Alejandro no dormía de noche porque sabía que al despertar tenía que ir al colegio. Beatriz también conoce casos de niños con altas capacidades que contraen sus conocimientos para no destacarse, para ser “normal”. “A veces los niños con altas capacidades empiezan a camuflarse. Fundamentalmente las niñas tienden a mimetizarse en el ambiente, a no salirse de lo establecido”, narra. Ariadna, su propia hija, no leía en clases y sí en su casa. Son ejemplos de alumnos que asumen un esfuerzo por encajar, por integrarse a la dinámica de pares, a costa de su propio desarrollo intelectual.

Beatriz no vislumbra ánimos del sistema educativo para abordar este reto. En las estadísticas españolas incluso hay una clara discrepancia. El Ministerio de Educación y Formación Profesional identificó a 41 mil niños con altas capacidades, pero también asume que el 10% de la población española reviste estas características intelectuales.
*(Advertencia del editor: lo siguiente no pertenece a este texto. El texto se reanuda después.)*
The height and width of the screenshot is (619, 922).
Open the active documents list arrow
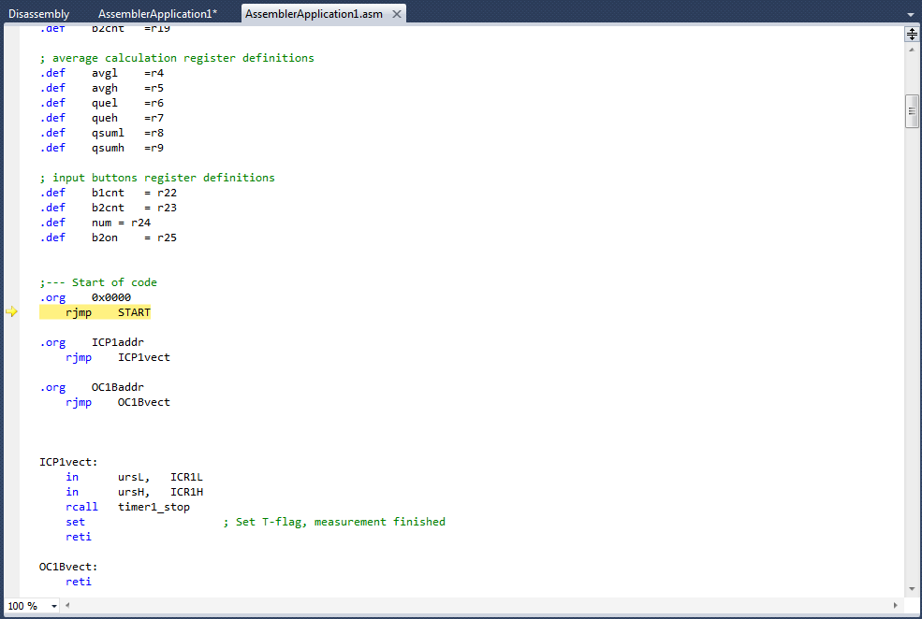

El número, en la tasa poblacional escolarizada, trepa a 820 mil. No hay solución posible si no se reconocen los alcances del problema. En el país no hay cifras oficiales. El único marco estadístico lo realizó el servicio de neuropsicología del área infantil de la Facultad de Psicología de la Universidad de Córdoba: estiman que un 15% presenta altas capacidades. La cifra coincide, según la Asociación Altas Capacidades Argentina, con los estándares internacionales, que oscilan entre un 10 y un 18% de la población.

La posición de Beatriz es de resignación. “Lo mejor -opina- es acortar la etapa escolar saltando cursos, para pasarlo lo más rápido posible. Sería como acortar la estancia en la cárcel. Es triste pensarlo así, pero así es. Los niños lo viven de una manera asfixiante. Si a un niño que ya sabe leer y escribir lo tienes enseñándole las letras, es probable que eso termine mal”. Beatriz, porque lo sufrió en carne propia y porque lo sufrió con sus dos hijos, dice que ir al colegio se vuelve una tortura.